By Tariq AlShammari
An economically powerful Gwadar is threatening the strategic influence of Dubai in the region by the expansion of Gwadar port. This has caused a silent economic war in the Gulf of Oman between two groups of countries: Pakistan, China, and Qatar on one side and India with the UAE on the other side.
Dubai, located on the southeast coast of the Persian Gulf, is the largest and most populous city in the United Arab Emirates (UAE). Dubai has invested in infrastructure to overcome its poor natural resources and become a global business, trade and tourism hub. Thus, Dubai has emerged as a multicultural city and sees millions of leisure and business visitors each year from around the world.
The major revenue of Dubai comes from tourism, aviation, real estate, and financial services. Large construction projects, iconic skyscrapers and sports events are other means of income for Dubai.
The location of Dubai offers a distinct geographical advantage to businesses. There are two major commercial ports in Dubai—Port Rashid and Port Jebel Ali. The latter one is the biggest man-made harbour in the world and the biggest Middle Eastern port; it is home to over 5,000 companies from 120 countries around the world.
Competition in the game
However, Gwadar port is a serious rival to Dubai. Gwadar port is considered a strategic location which gives China and Central Asia access to the Gulf region and the Middle East. Gwadar port will likely become the main sea gate for Central Asia. It will also become easier to send products from Xinjiang and Central Asian countries to other regions. “The corridor will help reduce transport time for goods from Gwadar port to western China and central Asian regions by about 60 or 70 per cent,” Vice Premier of China Ms Liu Yandong said.
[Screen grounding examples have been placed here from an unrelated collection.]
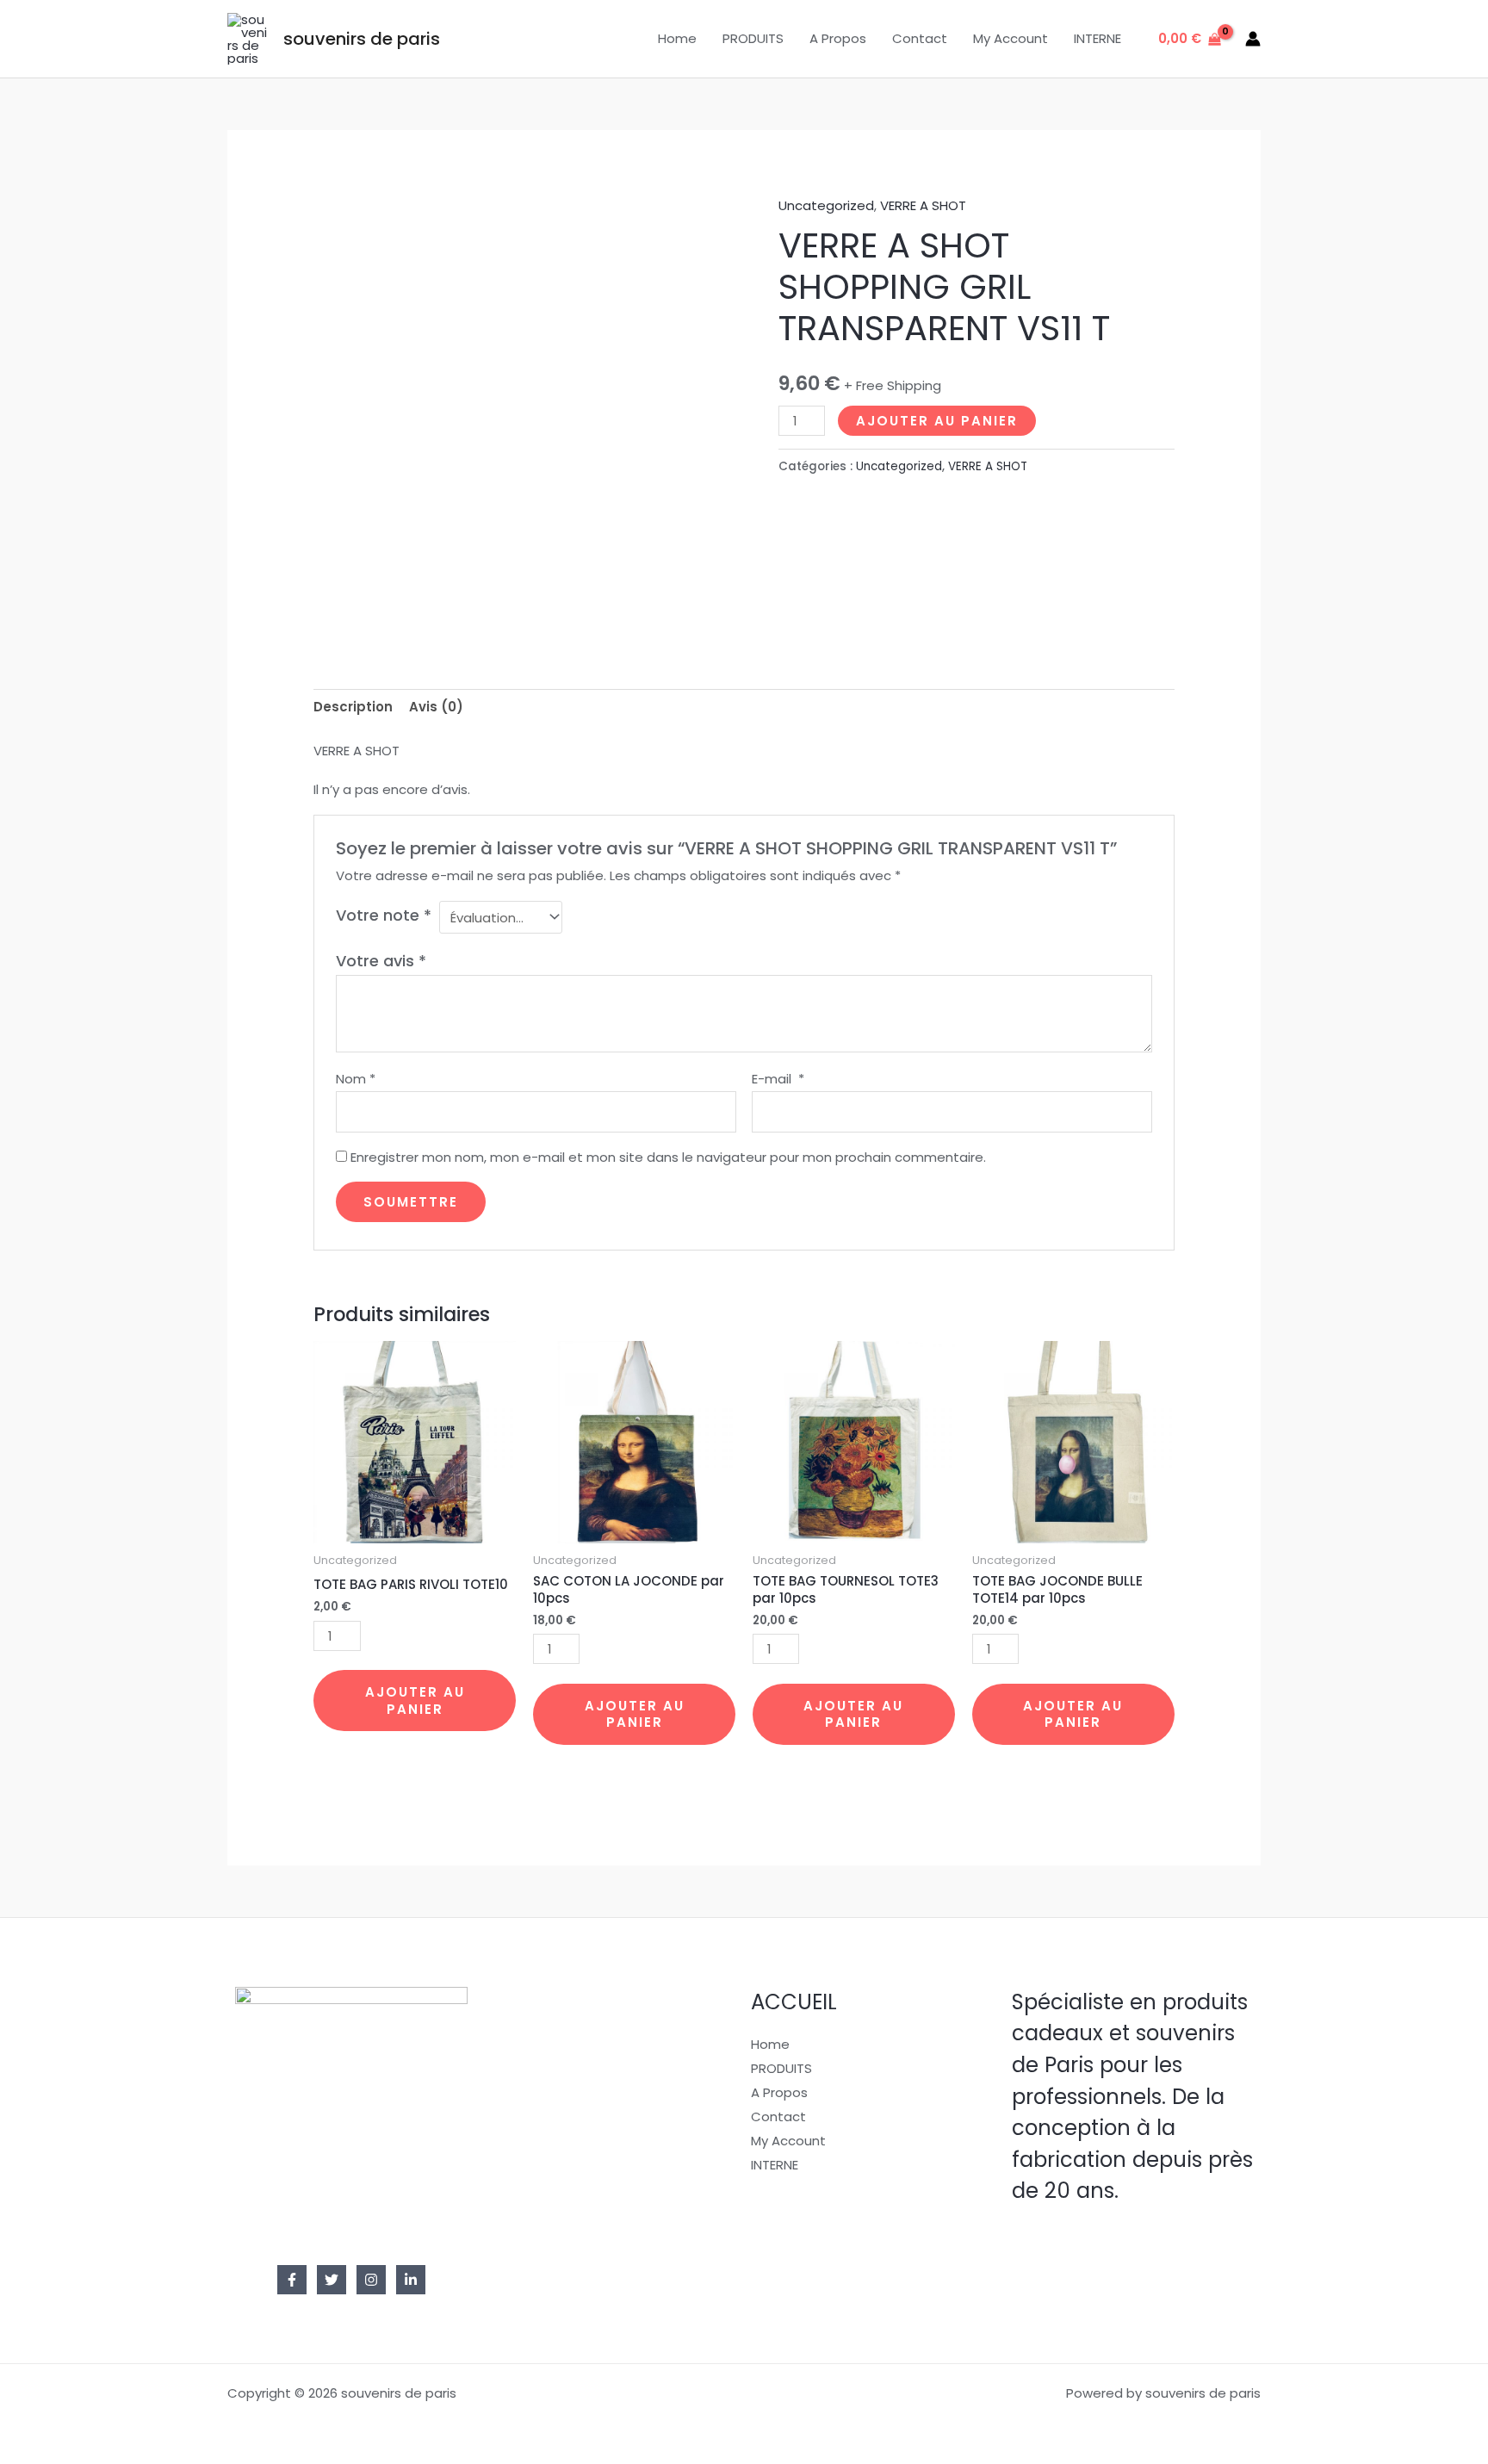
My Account (1010, 38)
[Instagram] (371, 2279)
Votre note (383, 915)
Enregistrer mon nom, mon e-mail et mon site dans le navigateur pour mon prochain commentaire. (668, 1157)
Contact (919, 38)
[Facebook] (292, 2279)
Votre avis (381, 960)
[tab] (353, 707)
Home (677, 38)
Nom (355, 1079)
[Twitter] (331, 2279)
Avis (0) (436, 707)
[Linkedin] (410, 2279)
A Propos (837, 38)
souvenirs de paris (361, 39)
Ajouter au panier (937, 421)
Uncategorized (826, 205)
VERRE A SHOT (923, 205)
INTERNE (1097, 38)
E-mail (778, 1079)
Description (353, 707)
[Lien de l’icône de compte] (1253, 39)
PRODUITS (753, 38)
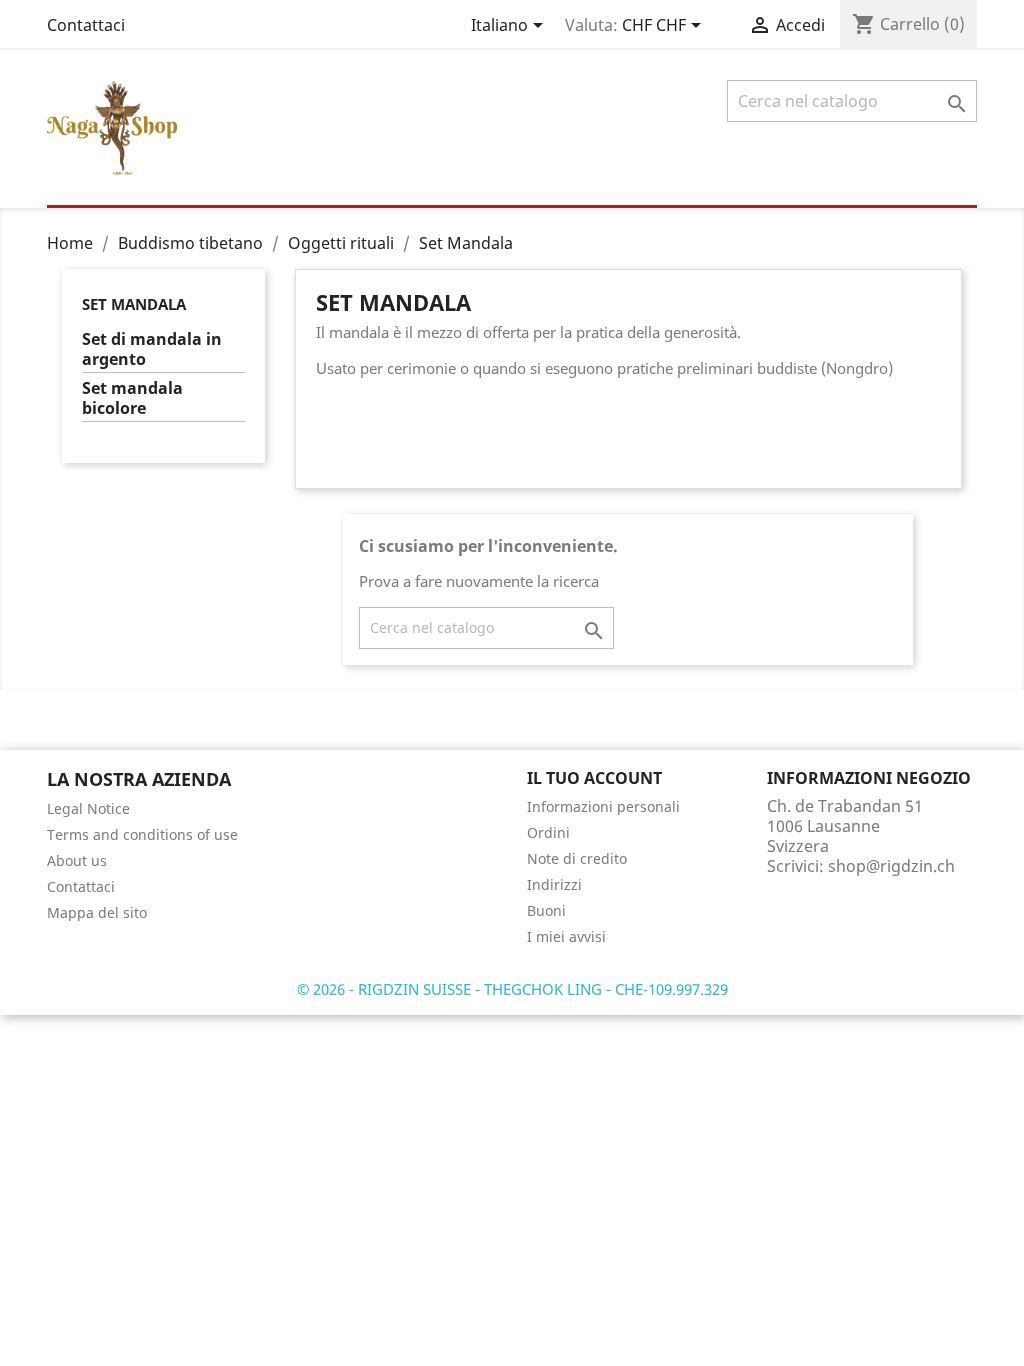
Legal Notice (88, 808)
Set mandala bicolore (132, 398)
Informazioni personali (603, 806)
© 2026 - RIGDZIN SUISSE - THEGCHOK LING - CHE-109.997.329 (512, 989)
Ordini (548, 832)
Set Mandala (134, 304)
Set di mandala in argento (152, 349)
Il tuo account (594, 778)
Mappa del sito (97, 912)
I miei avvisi (566, 936)
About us (77, 860)
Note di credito (577, 858)
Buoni (546, 910)
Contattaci (86, 25)
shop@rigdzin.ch (891, 866)
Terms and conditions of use (142, 834)
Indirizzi (554, 884)
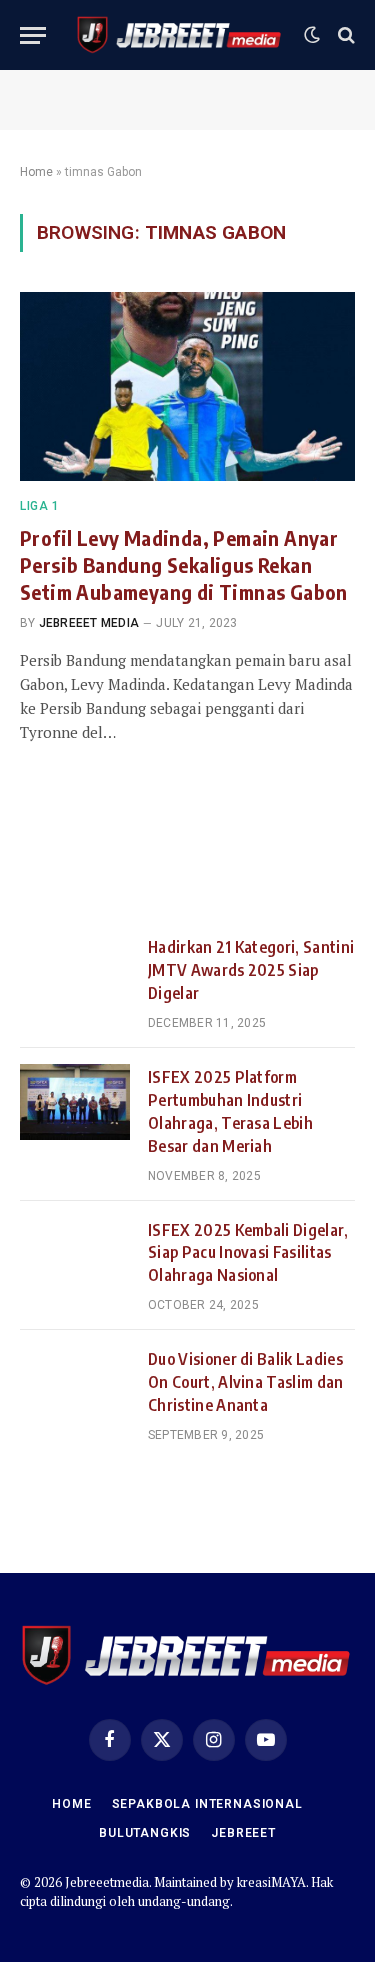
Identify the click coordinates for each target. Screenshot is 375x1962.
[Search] (344, 35)
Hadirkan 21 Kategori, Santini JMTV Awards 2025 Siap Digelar (251, 970)
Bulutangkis (145, 1833)
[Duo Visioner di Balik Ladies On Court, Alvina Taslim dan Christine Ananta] (75, 1384)
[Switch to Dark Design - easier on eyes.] (312, 35)
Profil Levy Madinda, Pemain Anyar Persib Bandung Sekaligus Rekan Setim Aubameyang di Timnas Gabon (184, 564)
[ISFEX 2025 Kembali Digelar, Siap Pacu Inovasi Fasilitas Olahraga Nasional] (75, 1255)
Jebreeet (243, 1833)
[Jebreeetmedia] (180, 35)
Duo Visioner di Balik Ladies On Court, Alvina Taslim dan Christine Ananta (246, 1382)
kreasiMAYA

On 10 April 2016, The Washington Post reported Zhang Baozhong, chairman of China Overseas Port Holding Company, saying that his company could spend a total of $4.5 billion on roads, power, hotels and other infrastructure for the industrial zone of Gwadar. He also added that the company plans to build an international airport and power plant for Gwadar.
‘Dubai Investment Forum’, a platform aiming to persuade local and international investors, will be held in October under the patronage of Crown Prince of Dubai Sheikh Hamdan bin Mohammed bin Rashid Al Maktoum. Undoubtedly, this forum is crucial for the future of Dubai to continue its development against a strong rival.
India is another key player in this regional battle. The Chabahar-Gwadar adversary is due to the fact that the ports are at a distance of about 72 km from each other. Both India and Pakistan have been attempting to undermine each other in the region—the development of the two ports is bound to add to the animosity.
Recent agreements signed between the US and India validate the fact that a rising China is a threat to the regional balance of power. The US is also concerned about the rise of Chinese economic power in the region. Dr. Ahmed Albanna, the UAE Ambassador to India, declared that China’s investment for expanding Gwadar port in Pakistan will have a negative impact on the UAE’s interests.
Qatar officials understand the importance of Gwadar as a great game-changer in the region. They planned to invest 15% of the ‘China–Pakistan Economic Corridor’ (CPEC), a collection of infrastructure projects that are currently under construction throughout Pakistan, to put pressure on Dubai and the UAE with the increasing animosity between the two countries.
The geoeconomic and geopolitical situation in South Asia is changing swiftly. This can be credited to the fact that the emerging powers in the region are redefining their presence. China, Pakistan and Qatar are formulating the economic agenda of the region based on the geoeconomics of Gwadar port while India and the UAE are strongly against this prospect and attempt to thwart their plan by persuading the USA and European countries to invest in Dubai.
Saudi Arabia and Kuwait have natural oil resources and Qatar has natural gas resources, but the UAE is mostly dependent on its tourism and transportation revenues. Thus, with the large investments by Saudi Arabia for attracting tourism and the silent economic war in the Gulf of Oman, the UAE may be the big loser of the great game with no tourism and transportation privileges in the next ten years.